Now, 16 years removed from his political career, Schluter has published a book, “Soft Corruption: How Unethical Conduct Undermines Good Government and What To Do About It,” that at times reads like an encyclopedia of bad government in New Jersey, from the perspective of a man who had a front row seat to all the dirty dealings.
“I’m sort of a collector of trivia and detailed stuff, so when I was in the legislature I was very industrious on collecting data on stuff that I thought was wrong,” Schluter says. “I had big files on all these different things.”
Schluter will speak on his book,, published by the Rutgers University Press, on Monday, June 5, at 7 p.m. at the Princeton Public Library. For more information, visit www.princetonlibrary.org or call 609-924-9529.

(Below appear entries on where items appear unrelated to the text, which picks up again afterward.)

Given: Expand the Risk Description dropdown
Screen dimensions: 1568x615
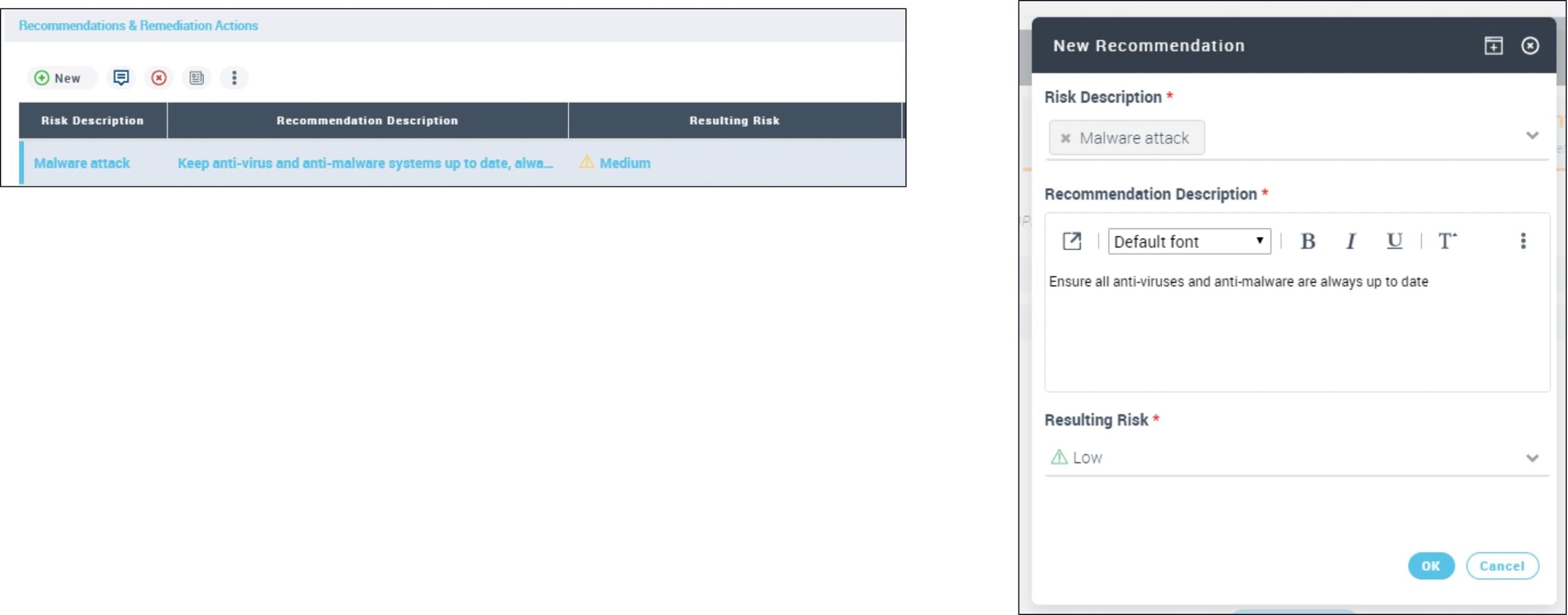Looking at the screenshot, I should tap(1532, 135).
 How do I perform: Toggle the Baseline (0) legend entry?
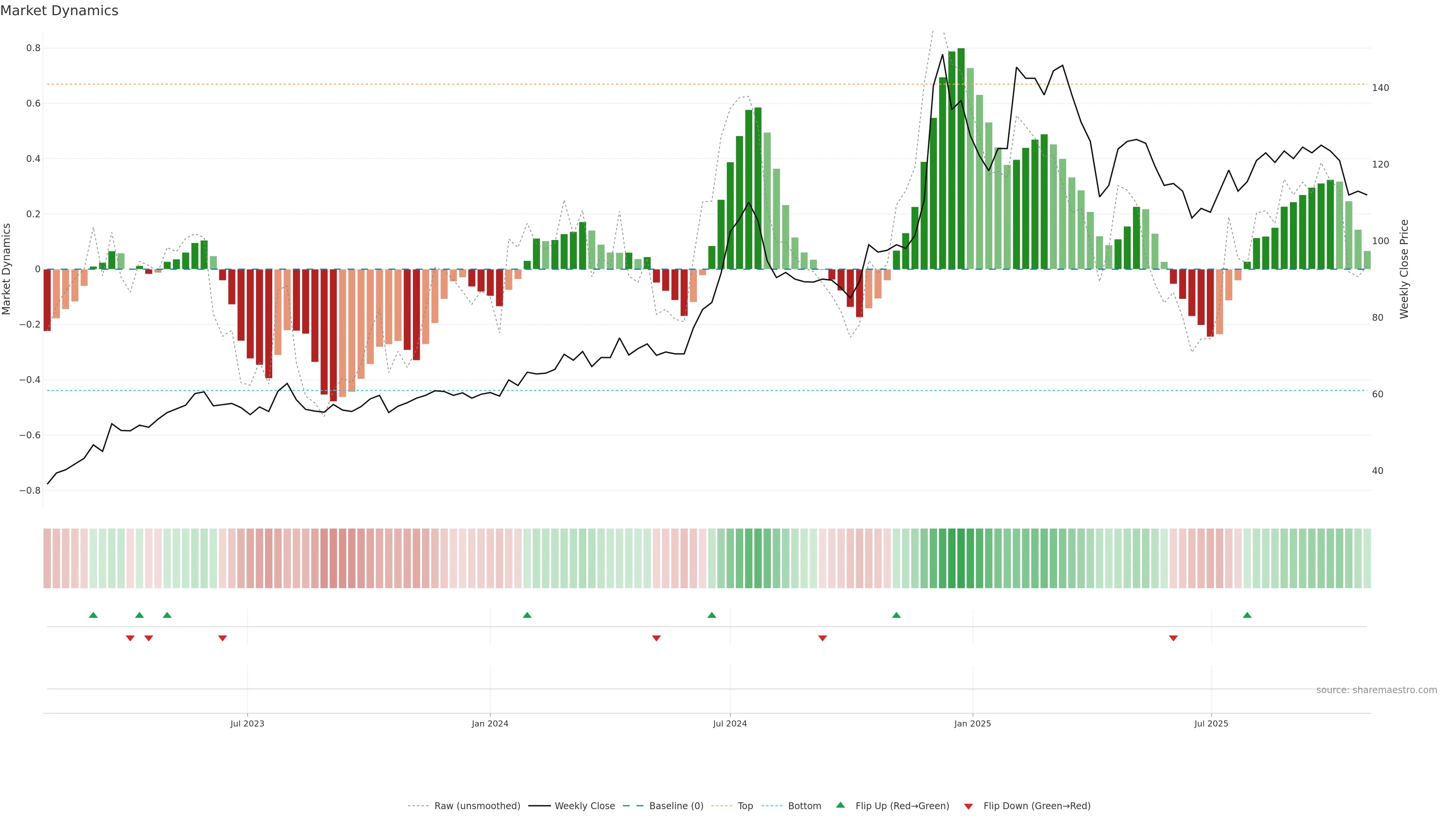pos(676,806)
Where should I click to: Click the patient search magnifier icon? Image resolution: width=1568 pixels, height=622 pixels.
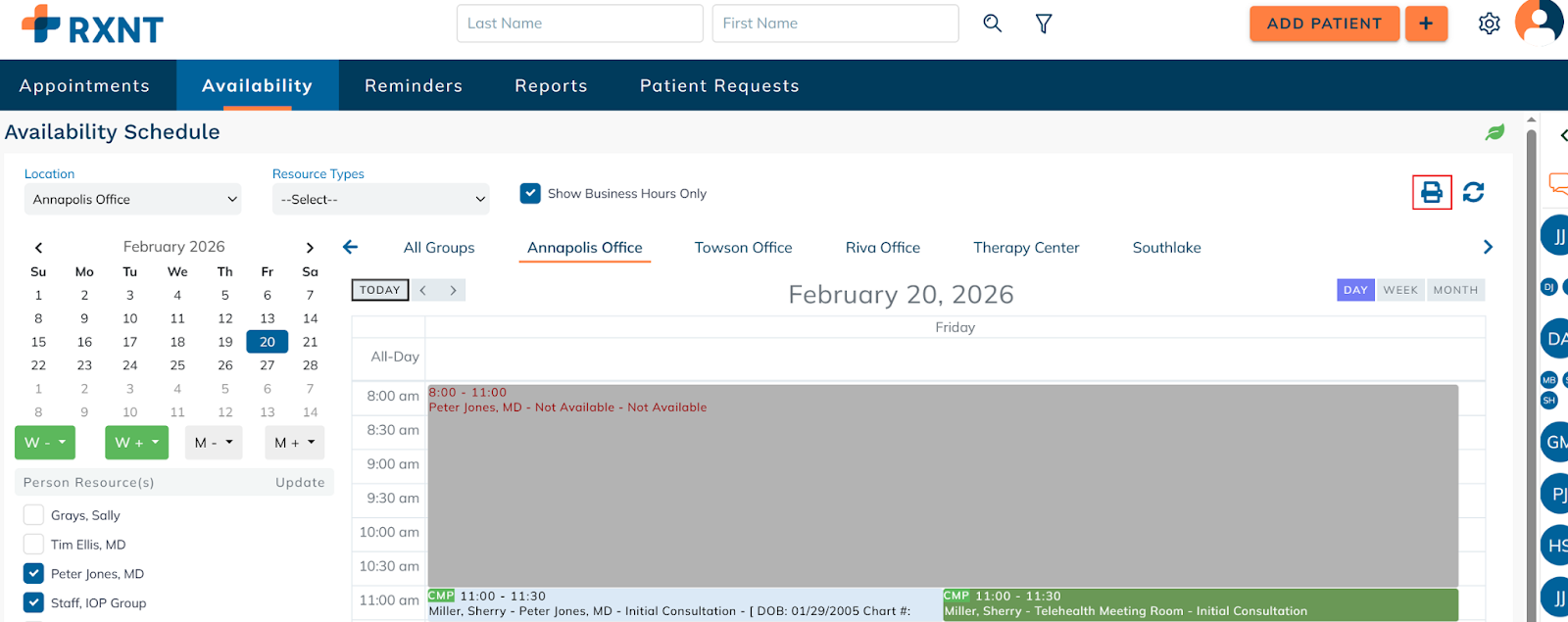(x=992, y=24)
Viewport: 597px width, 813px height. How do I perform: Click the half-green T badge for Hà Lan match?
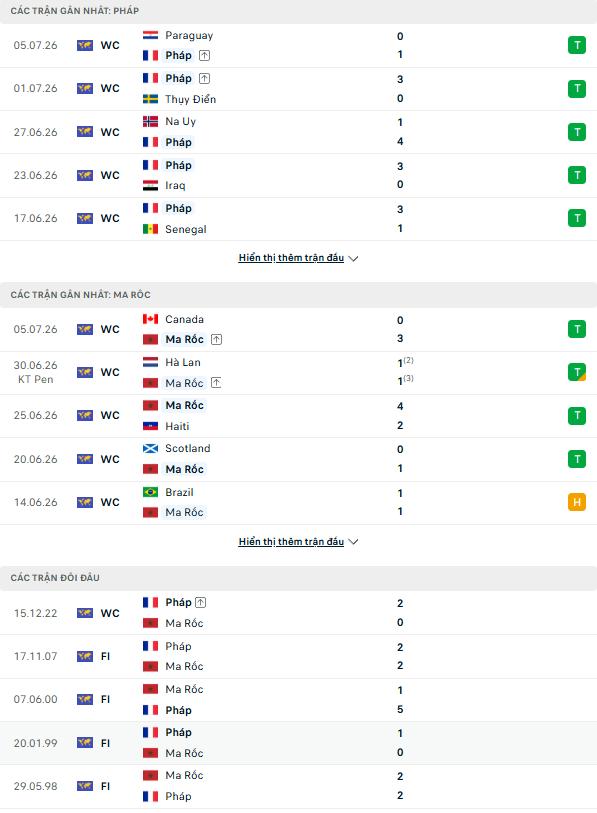(577, 372)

Schluter, 89, was born in Bronxville, New York, and educated at Phillips Exeter Academy and Princeton University, Class of 1950. He made his first foray into politics in 1963 as a Pennington councilman. In 1967, Schluter, a Republican, was elected to the general assembly and gained a senate seat in 1971, representing a district that covered parts of Hunterdon, Mercer, Middlesex, and Morris counties. He was a senator until 1973, when he was defeated in a post-Watergate Democratic wave. He returned to the Assembly in 1987 and regained a senate seat in 1991.
Ten years later his district was reshaped to include parts of Trenton, putting him at an insurmountable disadvantage against his Democratic opponent, Shirley Turner. Schluter left the Republican ticket to run as an independent. Despite the endorsement of Jesse Ventura (the high profile governor of Minnesota and former professional wrestler), Schluter only got 1 percent of the vote that year.
In the book, Schluter is very critical of members of both parties for their ethical lapses. Schluter says the book has been well received so far, but his reputation as an ethical watchdog did not endear him to the party establishment back in 2001.
“They redistricted me out of a job,” Schluter says. “They didn’t want me around anymore because it was an embarrassment that I was raising these issues too often. They got me a district I couldn’t win.”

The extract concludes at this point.